Donovan Leisure Newton & Irvine
- Date founded: 1929
- Founder: William J. Donovan
- Dissolved: 1998

= Donovan, Leisure, Newton & Irvine =

American law firm

Donovan Leisure Newton & Irvine was an American white-shoe law firm, located in New York. It was founded in 1929 by General William "Wild Bill" Donovan, who was often referenced as the Father of the CIA. The firm dissolved in 1998. Its notable antitrust cases include a series of lawsuits involving American Cyanamid in the 1960s and Kodak.

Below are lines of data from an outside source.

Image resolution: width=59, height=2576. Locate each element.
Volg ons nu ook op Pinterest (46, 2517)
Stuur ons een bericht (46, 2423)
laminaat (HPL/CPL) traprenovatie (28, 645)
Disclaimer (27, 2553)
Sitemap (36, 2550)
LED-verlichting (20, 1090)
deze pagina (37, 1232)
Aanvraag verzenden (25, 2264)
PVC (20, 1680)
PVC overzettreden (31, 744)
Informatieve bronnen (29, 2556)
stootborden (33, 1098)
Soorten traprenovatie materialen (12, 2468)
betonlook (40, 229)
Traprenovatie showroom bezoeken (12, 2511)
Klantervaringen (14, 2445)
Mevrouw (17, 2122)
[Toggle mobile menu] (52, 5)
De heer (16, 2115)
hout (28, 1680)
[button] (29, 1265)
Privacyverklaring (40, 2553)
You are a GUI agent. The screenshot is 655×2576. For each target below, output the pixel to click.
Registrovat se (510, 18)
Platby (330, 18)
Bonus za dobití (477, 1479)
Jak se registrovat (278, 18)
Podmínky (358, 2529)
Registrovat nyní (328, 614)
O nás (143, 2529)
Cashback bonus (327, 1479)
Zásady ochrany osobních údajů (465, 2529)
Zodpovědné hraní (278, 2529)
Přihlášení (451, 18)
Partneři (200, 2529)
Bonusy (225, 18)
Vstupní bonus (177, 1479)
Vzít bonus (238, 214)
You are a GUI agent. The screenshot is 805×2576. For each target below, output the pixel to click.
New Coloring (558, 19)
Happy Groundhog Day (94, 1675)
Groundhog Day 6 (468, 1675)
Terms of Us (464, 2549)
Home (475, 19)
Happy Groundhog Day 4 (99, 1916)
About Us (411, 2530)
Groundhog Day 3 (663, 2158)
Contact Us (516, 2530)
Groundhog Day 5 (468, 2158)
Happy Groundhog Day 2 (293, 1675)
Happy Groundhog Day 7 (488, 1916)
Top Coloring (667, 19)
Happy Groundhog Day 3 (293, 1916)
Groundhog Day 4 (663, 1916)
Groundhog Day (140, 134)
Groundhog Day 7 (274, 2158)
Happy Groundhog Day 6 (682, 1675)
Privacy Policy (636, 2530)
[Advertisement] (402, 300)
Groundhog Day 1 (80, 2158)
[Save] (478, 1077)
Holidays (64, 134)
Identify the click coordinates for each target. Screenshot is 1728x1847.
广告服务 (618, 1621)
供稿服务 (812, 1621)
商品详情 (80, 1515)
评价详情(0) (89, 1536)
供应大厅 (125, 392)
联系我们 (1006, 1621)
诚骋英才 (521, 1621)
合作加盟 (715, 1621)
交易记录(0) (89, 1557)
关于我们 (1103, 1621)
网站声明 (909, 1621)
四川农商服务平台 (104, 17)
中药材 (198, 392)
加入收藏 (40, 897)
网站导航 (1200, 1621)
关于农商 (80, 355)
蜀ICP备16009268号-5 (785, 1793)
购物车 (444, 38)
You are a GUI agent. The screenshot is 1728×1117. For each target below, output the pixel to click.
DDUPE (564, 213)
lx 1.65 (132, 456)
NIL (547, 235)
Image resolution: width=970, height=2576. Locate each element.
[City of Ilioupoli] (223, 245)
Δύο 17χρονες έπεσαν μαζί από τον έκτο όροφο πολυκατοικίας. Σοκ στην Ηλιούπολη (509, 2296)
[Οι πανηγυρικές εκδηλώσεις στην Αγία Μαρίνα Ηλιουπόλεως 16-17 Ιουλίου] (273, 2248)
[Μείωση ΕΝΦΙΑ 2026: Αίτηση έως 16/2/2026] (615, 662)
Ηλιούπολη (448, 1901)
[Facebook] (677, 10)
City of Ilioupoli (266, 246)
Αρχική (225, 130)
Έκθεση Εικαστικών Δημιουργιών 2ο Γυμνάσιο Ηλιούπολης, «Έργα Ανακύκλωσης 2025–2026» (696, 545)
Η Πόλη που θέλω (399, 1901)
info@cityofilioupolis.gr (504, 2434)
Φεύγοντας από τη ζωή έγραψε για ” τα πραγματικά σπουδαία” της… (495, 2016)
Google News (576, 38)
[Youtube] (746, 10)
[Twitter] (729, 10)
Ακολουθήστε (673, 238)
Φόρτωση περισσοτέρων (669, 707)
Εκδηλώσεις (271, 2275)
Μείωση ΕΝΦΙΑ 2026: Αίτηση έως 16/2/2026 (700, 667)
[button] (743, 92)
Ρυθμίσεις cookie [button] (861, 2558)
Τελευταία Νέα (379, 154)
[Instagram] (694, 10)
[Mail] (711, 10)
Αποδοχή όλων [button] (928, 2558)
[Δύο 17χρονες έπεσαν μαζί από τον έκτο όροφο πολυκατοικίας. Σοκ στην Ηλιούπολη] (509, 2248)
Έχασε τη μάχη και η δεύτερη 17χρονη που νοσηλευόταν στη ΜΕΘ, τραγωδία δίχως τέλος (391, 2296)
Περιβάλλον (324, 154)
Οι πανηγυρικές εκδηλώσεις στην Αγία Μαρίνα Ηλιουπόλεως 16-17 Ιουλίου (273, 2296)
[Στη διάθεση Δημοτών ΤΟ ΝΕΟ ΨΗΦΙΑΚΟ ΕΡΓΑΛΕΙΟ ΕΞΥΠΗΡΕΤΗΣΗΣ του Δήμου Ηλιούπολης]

The firm wrote a practice book on ADR. The firm closed its doors after in 1998 when about 40 of its 60 lawyers were hired by Orrick, Herrington & Sutcliffe, a "large California law firm that [was] expanding aggressively in Manhattan."

==Notable alumni==
- William J. Donovan, the founder of the firm, who during World War II was the head of the Office of Strategic Services, the forerunner of the Central Intelligence Agency.
- J. Edward Lumbard, one of the founders of the firm in 1933, prosecutor in the office of the United States Attorney for the Southern District of New York, and judge for the United States Court of Appeals for the Second Circuit.
- Lloyd Blankfein, former CEO and Chairman of Goldman Sachs.
- William Egan Colby, Director of Central Intelligence (1973–1976).
- Paul A. Crotty, a federal judge for the United States District Court for the Southern District of New York.
- Nelson Denis, attorney, former member of the New York State Assembly.
- Roderick M. Hills, a former chairman of the Securities and Exchange Commission.
- Theodore S. Hope Jr., professor and co-author of many corporate law theories.
- Edward F. Cox, chairman of the New York Republican State Committee.
- Clarence Otis Jr., former CEO and chairman of Darden Restaurants.
- Walton C. Ament, vice president and general manager at Pathé News, one of the leaders in driving the newsreel artform that became a staple of movie theaters from the 1910s to the 1970s. Newsreels were particularly important during the 1930s and 1940s, when they engaged viewers in a more intimate understanding of the conditions of the Great Depression and World War II.
- Whitman Knapp, who joined the firm after working as an assistant district attorney in Manhattan under Thomas E. Dewey.
- Laurence Tosi, managing partner of WestCap Group.
- David Pitofsky, general counsel for Newscorp.
- Bill Brown, co-inventor of Allam power cycle and founder and CEO of NET Power and 8 Rivers.